After my nap I decided to go someplace nearby for dinner. I left the hotel without my coat, just wearing a heavy sweater. The Parisians are pussies when it comes to the cold. It was about forty degrees that nhnight, but the Parisians were buddled up like it was blizzarding outside. They wore hats, mittens, scarves, heavy coats. They hurried and rushed to their destinations complaining about the bitter cold, while I walked, the cool air on my cheeks. I wondered how the Parisians would handle a winter in NYC. The first time I was in Paris in January with Henri, he had commented on how cold it was. I wanted to tell him, "It's not cold until you walk outside and get an ice cream headache just from breathing. THAT'S COLD." As it was, all I did was smile and nod.
As I wasn't cold, I indulged in one of my favorite activities-looking at movie marques. What makes this so entertaining is not only to see how movie titles are translated, for example Death Proof was translated as La Boulevarde de la Mort (Boulevard of Death), but which titles are left in English. So looking at one marques one might find that Once Upon a Time is translated into Il Etait Une Fois (Once Upon a Time), but Gone Baby Gone is left in English.
When one is in Paris, one understands how Dadaism came into being. Round a corner and you will end up facing something both stylish and absurd
-this gorgeous house, for example, lit up beautifully with a car under a kind of 70s futuristic plastic bubble parked in front. There were no indications of why the car was under a plastic bubble-it simply was-as if it was placed there just to challenge the curious to find an explanation.

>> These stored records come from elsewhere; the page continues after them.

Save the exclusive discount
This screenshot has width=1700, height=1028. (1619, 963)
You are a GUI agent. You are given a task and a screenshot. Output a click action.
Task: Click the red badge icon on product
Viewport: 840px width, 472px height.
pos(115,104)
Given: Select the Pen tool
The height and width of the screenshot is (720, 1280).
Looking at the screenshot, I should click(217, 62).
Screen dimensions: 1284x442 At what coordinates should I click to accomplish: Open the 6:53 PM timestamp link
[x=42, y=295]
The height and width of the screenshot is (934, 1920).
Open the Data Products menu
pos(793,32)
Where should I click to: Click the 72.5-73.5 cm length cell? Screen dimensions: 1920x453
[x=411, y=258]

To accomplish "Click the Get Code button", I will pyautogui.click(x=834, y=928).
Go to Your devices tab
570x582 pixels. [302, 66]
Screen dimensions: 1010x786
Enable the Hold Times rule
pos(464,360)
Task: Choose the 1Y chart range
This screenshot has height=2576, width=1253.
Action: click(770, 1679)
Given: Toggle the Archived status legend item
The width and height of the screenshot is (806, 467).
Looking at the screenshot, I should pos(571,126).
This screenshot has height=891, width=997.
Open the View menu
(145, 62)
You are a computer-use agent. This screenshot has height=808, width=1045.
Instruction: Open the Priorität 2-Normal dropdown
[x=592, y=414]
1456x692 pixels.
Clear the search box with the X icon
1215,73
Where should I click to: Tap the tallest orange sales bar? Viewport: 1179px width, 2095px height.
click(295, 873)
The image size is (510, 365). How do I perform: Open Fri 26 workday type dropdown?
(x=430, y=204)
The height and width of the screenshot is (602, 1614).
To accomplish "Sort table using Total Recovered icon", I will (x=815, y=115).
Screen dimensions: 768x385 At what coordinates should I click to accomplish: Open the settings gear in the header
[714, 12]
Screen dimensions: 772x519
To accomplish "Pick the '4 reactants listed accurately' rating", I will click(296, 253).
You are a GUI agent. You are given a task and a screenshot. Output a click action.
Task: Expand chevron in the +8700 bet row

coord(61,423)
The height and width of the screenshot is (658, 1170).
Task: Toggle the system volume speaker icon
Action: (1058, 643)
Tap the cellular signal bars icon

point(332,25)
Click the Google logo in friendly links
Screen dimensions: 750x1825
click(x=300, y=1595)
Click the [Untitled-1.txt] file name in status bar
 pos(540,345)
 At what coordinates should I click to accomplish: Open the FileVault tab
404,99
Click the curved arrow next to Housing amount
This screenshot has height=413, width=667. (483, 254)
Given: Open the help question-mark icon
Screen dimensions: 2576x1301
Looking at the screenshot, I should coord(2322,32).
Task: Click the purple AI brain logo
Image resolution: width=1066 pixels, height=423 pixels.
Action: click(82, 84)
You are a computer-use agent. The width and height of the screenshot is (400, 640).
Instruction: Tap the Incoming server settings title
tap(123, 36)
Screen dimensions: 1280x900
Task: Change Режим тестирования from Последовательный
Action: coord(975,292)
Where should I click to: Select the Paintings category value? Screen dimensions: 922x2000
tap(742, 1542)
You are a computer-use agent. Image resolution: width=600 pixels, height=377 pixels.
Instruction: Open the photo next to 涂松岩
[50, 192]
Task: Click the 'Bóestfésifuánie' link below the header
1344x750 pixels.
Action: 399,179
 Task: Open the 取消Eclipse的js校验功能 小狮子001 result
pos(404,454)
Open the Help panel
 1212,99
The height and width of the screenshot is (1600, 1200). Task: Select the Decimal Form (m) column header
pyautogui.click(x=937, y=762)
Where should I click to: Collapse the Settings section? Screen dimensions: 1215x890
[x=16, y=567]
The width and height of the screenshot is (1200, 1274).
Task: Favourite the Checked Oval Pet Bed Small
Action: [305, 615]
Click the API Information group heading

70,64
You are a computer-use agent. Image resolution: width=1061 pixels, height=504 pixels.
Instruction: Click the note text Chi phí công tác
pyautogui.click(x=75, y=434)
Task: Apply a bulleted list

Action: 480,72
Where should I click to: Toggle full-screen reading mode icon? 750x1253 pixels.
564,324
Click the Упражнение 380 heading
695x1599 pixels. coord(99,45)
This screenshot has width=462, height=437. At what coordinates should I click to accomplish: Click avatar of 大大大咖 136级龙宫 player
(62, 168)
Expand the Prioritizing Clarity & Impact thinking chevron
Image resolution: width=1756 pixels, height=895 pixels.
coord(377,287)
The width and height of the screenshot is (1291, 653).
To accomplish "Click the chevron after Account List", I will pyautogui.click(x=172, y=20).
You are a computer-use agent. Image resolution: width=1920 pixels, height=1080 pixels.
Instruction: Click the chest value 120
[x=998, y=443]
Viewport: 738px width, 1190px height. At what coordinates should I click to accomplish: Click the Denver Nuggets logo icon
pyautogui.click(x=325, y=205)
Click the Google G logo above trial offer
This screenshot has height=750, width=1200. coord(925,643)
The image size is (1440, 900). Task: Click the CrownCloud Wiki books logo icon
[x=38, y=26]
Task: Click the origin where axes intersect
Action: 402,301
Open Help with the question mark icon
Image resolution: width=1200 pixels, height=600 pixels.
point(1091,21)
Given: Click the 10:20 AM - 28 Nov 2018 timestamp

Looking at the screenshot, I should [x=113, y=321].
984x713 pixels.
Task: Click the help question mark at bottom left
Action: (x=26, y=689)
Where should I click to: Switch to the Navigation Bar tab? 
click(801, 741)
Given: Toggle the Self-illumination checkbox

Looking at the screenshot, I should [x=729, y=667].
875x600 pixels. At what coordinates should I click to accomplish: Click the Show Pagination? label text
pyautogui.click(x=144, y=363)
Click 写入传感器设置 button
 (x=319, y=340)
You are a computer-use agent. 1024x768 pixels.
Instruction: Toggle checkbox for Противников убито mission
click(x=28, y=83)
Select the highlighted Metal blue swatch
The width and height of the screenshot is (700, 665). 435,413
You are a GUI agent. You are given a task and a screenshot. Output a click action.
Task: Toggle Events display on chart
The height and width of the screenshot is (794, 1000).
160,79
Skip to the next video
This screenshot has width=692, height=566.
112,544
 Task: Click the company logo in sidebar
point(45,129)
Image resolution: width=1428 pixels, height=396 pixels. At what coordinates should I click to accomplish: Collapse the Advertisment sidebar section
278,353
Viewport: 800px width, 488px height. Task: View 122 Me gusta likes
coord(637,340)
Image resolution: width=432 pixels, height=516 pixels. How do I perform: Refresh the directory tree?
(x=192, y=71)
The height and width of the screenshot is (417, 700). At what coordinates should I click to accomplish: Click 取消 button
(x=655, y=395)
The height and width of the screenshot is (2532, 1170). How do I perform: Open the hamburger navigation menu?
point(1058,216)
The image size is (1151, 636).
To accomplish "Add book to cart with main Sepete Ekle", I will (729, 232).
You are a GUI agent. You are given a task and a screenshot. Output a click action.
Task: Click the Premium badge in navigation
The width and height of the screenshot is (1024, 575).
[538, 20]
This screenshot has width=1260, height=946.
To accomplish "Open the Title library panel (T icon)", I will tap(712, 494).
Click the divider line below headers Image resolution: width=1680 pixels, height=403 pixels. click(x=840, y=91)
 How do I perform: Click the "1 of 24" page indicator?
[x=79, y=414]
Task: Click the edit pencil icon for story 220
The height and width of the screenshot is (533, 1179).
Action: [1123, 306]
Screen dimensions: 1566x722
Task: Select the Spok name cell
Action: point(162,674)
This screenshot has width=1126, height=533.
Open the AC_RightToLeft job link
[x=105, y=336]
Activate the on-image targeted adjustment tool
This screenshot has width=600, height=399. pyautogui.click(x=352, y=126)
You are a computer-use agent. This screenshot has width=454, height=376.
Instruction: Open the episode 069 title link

Further down the street was a rather pathetic display of Christmas cheer.
Some trees had been arranged around a fake little pond. The trees had been sprayed with fake snow, and some batting had been placed on the ground to give the impression of snowy countryside. This illusion might have been more compelling if the batting and snow didn't just suddenly stop. If more artistry had been in the transition it could have worked, instead it looked like a rather half assed attempt at Christmas decoration. Since it was well into January, I wasn't sure why there were still Christmas decorations, but I rather enjoyed their ridiculousness.
On my way to dinner a man followed me into the restaurant. He wouldn't leave me alone until I told him I was married. It re-assured me. I still had it-illness and heartbreak be damned. I sat down to a decadent steak with a glass of red wine assured that there was still some good adventure to be had on this vacation.